You have to get safe, sane (clear thinking and feeling) and strong. Your anger can motivate you to take positive direction in stewarding your own life from this day forward. And part of that self-stewardship is letting go of the bitterness that unresolved anger and resentment has built up in your spirit, and your body.
But here is one reason why women especially find it hard to let it go. It’s because anger is the only way they know to be strong. When they’re angry, then they can stay firm on their boundaries and not cave into the pleading or whining of someone else. When they’re angry, they aren’t as easily controlled. When they’re angry other people tend to not demand things of them than when they are kind and empathetic. Therefore, your work is to build other internal muscles of strength, fortitude, wisdom, confidence, and truth that can help you stand firm without needing to hang on to your anger.
When a woman in a destructive marriage stops acting angry, sometimes her husband thinks, “Everything is fine. She’s back to normal” When in reality it isn’t fine. Nothing has changed. That’s why it’s imperative that you grow to use your words and actions not your anger to communicate, “things are not fine and our relationship is destructive towards me and that’s not okay with me.” And then be able to hold your boundaries if he starts to argue, plead or even threaten. Healthy people who are loving and kind have good boundaries so that they don’t feel walked on or taken advantage of all the time.
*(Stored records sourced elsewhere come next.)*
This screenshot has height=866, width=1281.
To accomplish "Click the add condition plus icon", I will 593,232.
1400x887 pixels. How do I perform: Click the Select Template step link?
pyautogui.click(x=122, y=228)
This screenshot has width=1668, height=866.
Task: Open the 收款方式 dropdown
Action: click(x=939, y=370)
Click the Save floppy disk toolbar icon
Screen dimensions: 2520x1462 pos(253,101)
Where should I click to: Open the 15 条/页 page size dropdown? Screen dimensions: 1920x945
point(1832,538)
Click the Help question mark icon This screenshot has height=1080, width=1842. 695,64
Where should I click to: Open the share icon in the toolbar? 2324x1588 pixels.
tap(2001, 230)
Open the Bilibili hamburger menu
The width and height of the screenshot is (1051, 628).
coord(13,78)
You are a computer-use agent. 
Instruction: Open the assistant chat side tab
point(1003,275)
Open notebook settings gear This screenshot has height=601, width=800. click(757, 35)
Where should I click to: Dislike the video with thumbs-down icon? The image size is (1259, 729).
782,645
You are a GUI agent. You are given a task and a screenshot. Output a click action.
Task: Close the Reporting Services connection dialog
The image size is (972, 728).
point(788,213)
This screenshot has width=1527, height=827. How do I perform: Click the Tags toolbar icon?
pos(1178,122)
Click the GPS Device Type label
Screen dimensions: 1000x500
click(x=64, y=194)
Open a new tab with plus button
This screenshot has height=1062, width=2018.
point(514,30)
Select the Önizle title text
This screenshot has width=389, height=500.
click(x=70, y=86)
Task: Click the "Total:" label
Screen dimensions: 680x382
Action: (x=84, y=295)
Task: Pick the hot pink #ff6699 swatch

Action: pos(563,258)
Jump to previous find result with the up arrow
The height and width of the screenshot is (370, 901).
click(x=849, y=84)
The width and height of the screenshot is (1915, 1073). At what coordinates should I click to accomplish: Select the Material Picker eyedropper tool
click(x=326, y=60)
They know how to have them, keep them, and don’t get bullied or intimidated by others to do what they don’t want to do. They don’t need their anger to communicate those things, they know how to do it with words, and take the appropriate action if the other gets disrespectful or ugly.
Anger towards your own self for allowing this for so long might also be a challenge to let go of. We get so disappointed with ourselves that we aren’t better than we are. Stronger than we are. Healthier than we are. But we’re not.
I don’t know why it took 47 years for your eyes to be opened, but instead of being angry at yourself or God that it took that long, perhaps another way of looking at it is that now you are strong enough to see it, and take healthy action to get safe, sane and strong. And just maybe as you take your own steps towards getting healthier, your husband will be curious about your newfound strength and want to move towards greater health himself. And if not, you will know what your next steps are and be strong enough to take them.
Friend, when you’re filled with anger and resentment towards something or someone, how have you learned to let it go?